In almost every election between 1948 and 2008, the Republican won the vote of the top 5 percent of white voters by a margin of over 10 percent, while working class voters supported the Democratic candidate. The Democratic Party relied on support from broader sections of the working class of all races as an electoral base and was obliged to associate itself with social reform, even as it increasingly abandoned any genuine reform program. Through this dynamic, the Democrats were able to present their pro-capitalist, pro-imperialist party with a “popular” face.
Though the Democrats’ rightward shift was well underway in the 1970s and 1980s, a major shift took place under Barack Obama. In 2008, the top 5 percent voted by a roughly 25 percent margin for Republican John McCain, but by 2012, the margin had been cut to roughly 5 percent in favor of the Republicans.
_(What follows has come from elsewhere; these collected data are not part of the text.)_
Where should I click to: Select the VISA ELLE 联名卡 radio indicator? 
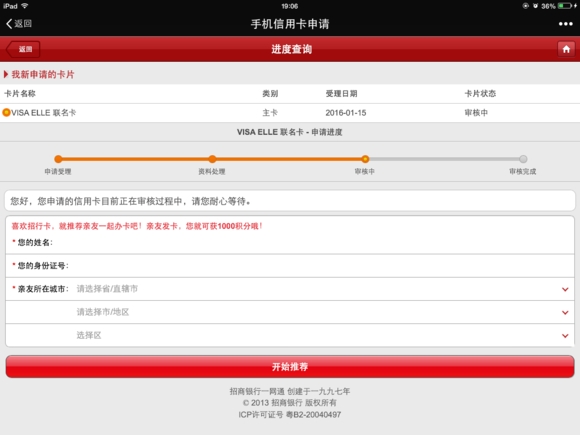pos(6,112)
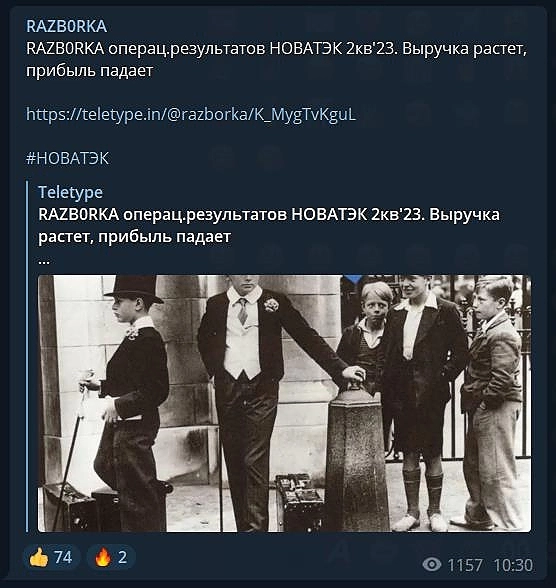Click the blue vertical quote bar of preview
556x588 pixels.
pyautogui.click(x=27, y=356)
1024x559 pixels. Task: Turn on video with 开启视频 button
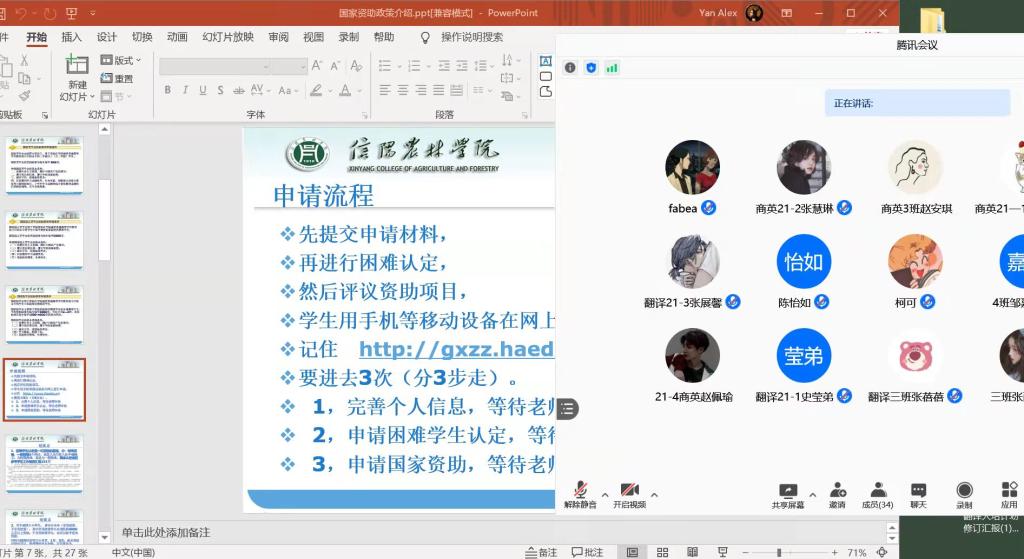pyautogui.click(x=629, y=493)
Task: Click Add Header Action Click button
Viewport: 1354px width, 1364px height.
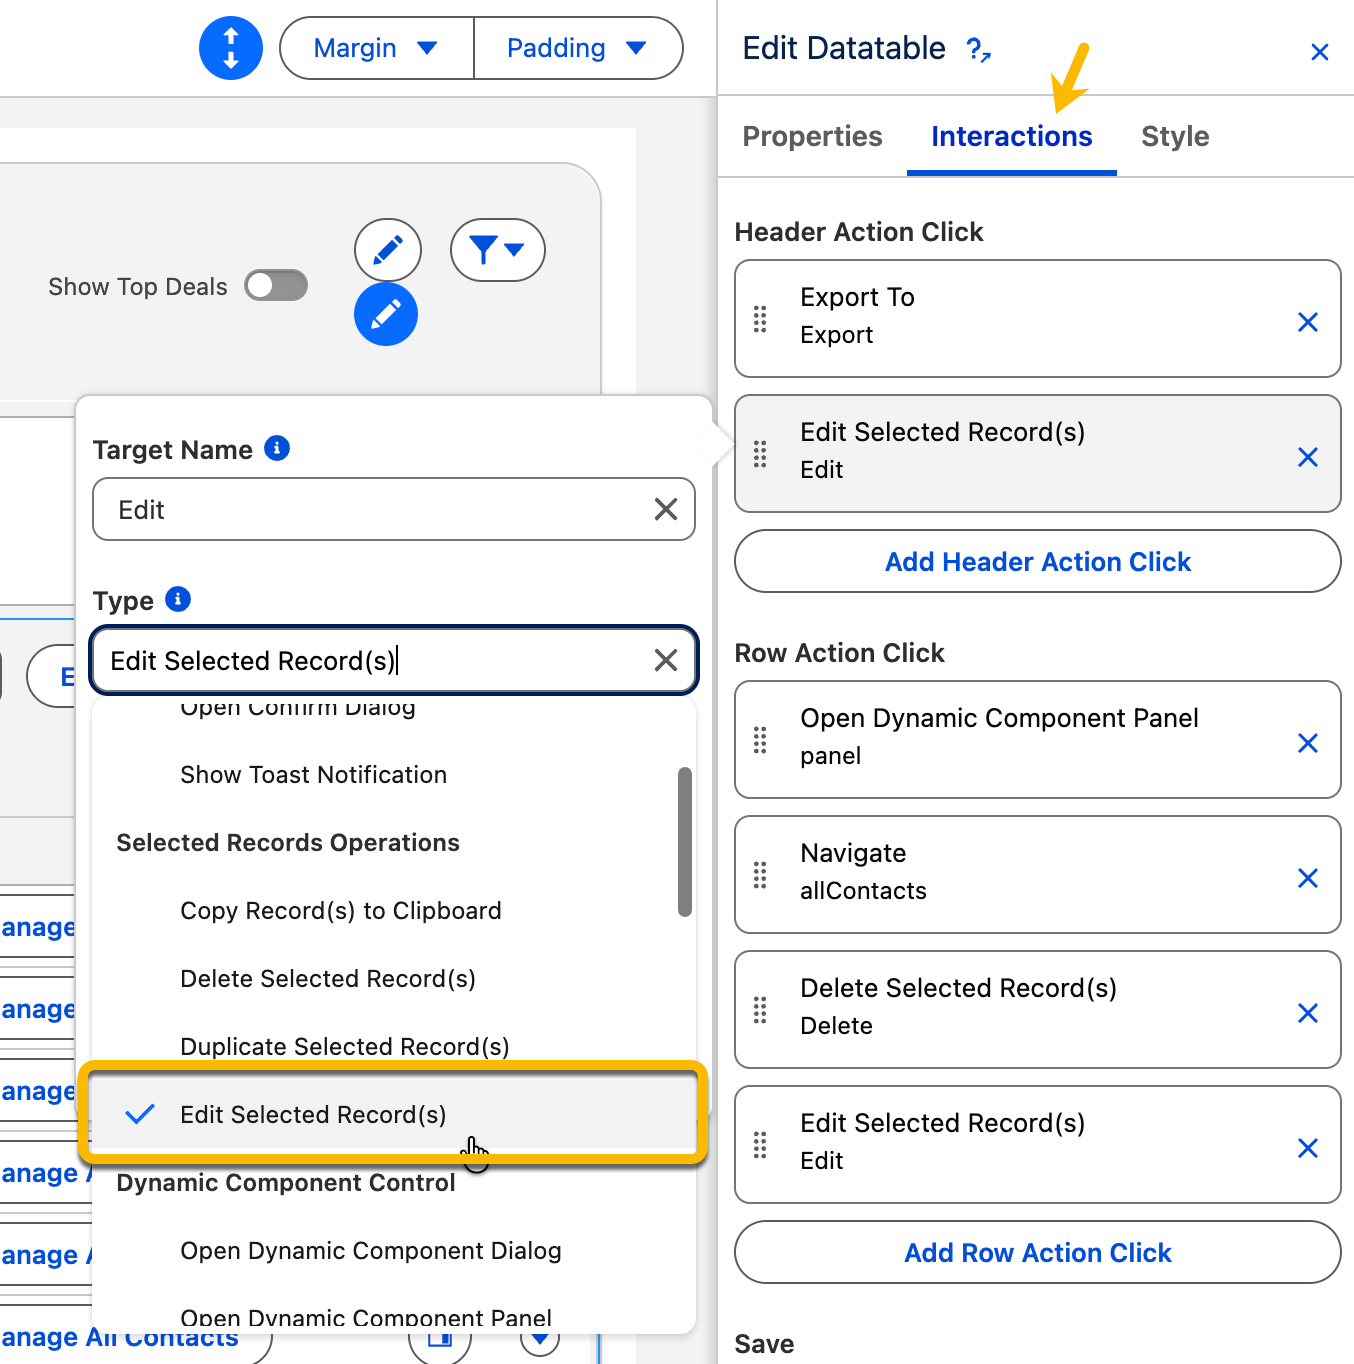Action: point(1037,562)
The ANES data shows that this significant element of modern American political life changed in 2016, when white voters in the 0-16 income percentiles as well as those in the 17-33 and 34-68 percentiles supported the Republican candidate. In 2016, Clinton won the top 5 percent of white voters by roughly 15 percent.
Under the Obama administration, the Democratic Party proved itself the preferred handler of the affairs of the financial oligarchy. Elected in the wake of the financial crisis and deep opposition to the wars in Iraq and Afghanistan, Obama helped oversee the bank bailout and the transfer of trillions of dollars of wealth from the working class to the rich.
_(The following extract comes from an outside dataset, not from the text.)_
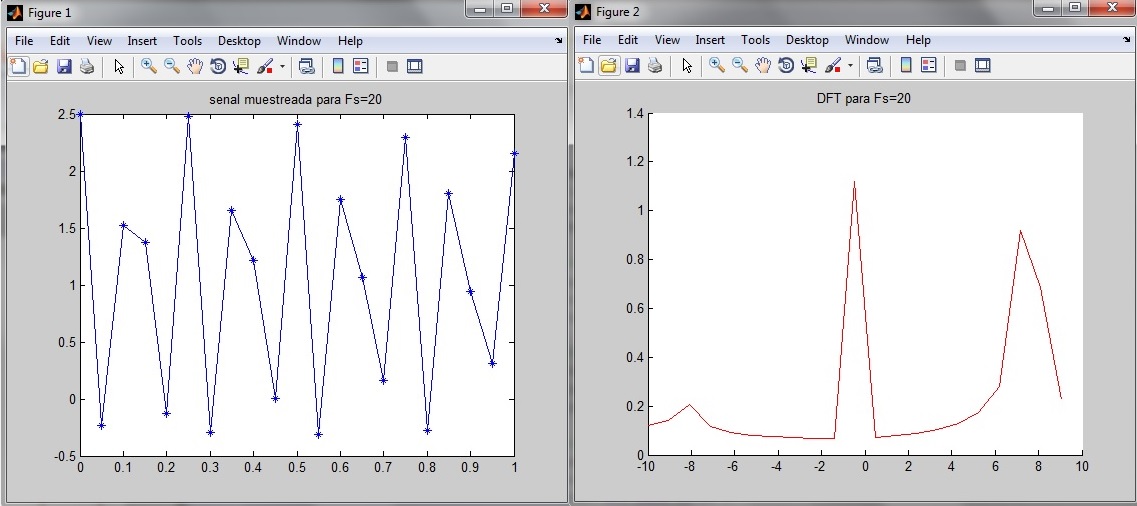Viewport: 1137px width, 506px height.
Task: Toggle Edit Plot arrow in Figure 1
Action: pos(118,66)
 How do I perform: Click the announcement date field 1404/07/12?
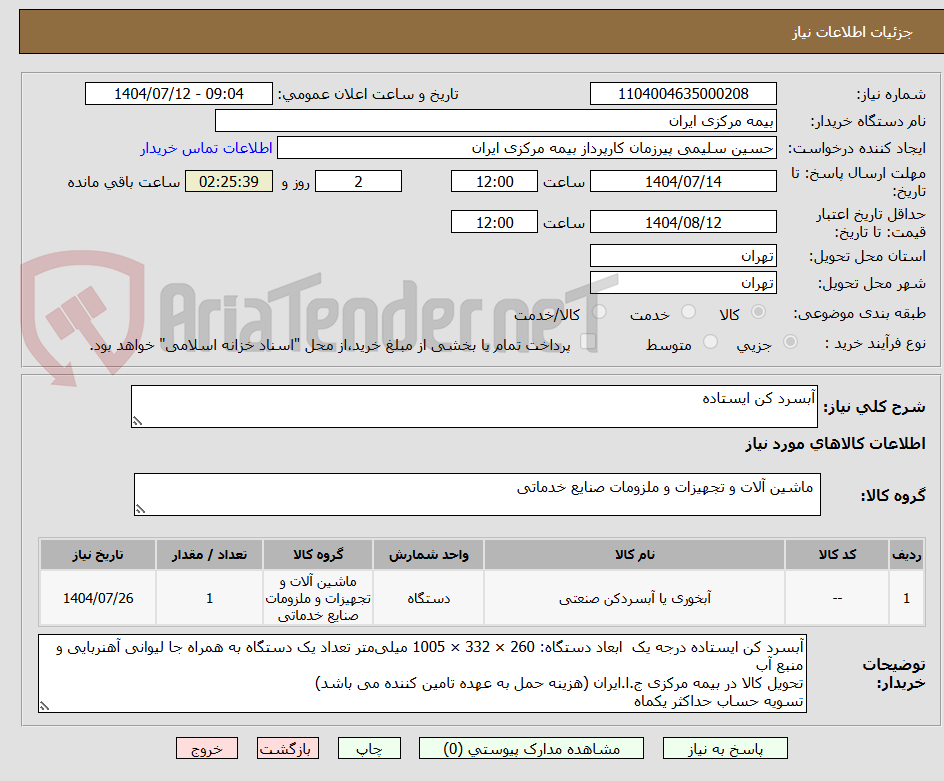coord(178,93)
The ruling class exploited the fact that Obama and the Democrats could cover their reactionary agenda with identity politics, using Obama’s status as the country’s first African-American president to reduce social opposition and cultivate the upper-middle class as the Democratic electoral base. Clinton’s campaign represented the next phase in this process.
The Democrats’ orientation to the top 10 percent on the basis of identity politics has given the Republicans room to capitalize on opposition among the working class to plant closures and deteriorating social conditions. The Republicans attempt to direct workers’ general hostility to identity politics in a right-wing, nationalist direction, bringing fascists like Steven Bannon and Stephen Miller into the White House.
But the lack of increase in the Republican vote in 2016 shows that white workers oppose identity politics not primarily from a racist standpoint, but because they recognize that it has nothing to do with improving the living standards of working people of any race. This was proven in spades by the fact that Clinton’s strategy alienated not only white workers, but large numbers of voters of all races, who abandoned the Democratic Party in 2016, setting the stage for explosive social convulsions in the period to come.